Dataset entries:
□ □ □ □ □ □ □
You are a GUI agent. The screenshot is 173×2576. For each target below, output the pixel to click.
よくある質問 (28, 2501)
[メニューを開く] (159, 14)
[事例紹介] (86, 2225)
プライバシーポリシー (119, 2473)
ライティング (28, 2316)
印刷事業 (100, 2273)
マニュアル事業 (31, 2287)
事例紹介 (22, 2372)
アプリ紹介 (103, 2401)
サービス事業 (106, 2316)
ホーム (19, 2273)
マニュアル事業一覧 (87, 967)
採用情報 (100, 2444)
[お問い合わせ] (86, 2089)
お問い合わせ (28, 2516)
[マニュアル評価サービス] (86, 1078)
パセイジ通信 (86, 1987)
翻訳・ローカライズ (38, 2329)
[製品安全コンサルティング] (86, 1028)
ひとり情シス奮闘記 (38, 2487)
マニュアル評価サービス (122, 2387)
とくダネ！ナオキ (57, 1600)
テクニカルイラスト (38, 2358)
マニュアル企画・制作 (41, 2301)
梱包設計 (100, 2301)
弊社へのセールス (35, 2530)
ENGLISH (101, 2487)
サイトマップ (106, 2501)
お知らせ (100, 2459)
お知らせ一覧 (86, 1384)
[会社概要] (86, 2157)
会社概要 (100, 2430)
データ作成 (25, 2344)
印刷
□ □ □ □ □ □ □
# [Exercise prompt]
Exactly as they appear, write out the lines from the one containing "マニュアル企画・制作 (41, 2301)" through the final line of the entries above, both included.

# [Your solution]
マニュアル企画・制作 (41, 2301)
梱包設計 (100, 2301)
弊社へのセールス (35, 2530)
ENGLISH (101, 2487)
サイトマップ (106, 2501)
お知らせ (100, 2459)
お知らせ一覧 (86, 1384)
[会社概要] (86, 2157)
会社概要 (100, 2430)
データ作成 (25, 2344)
印刷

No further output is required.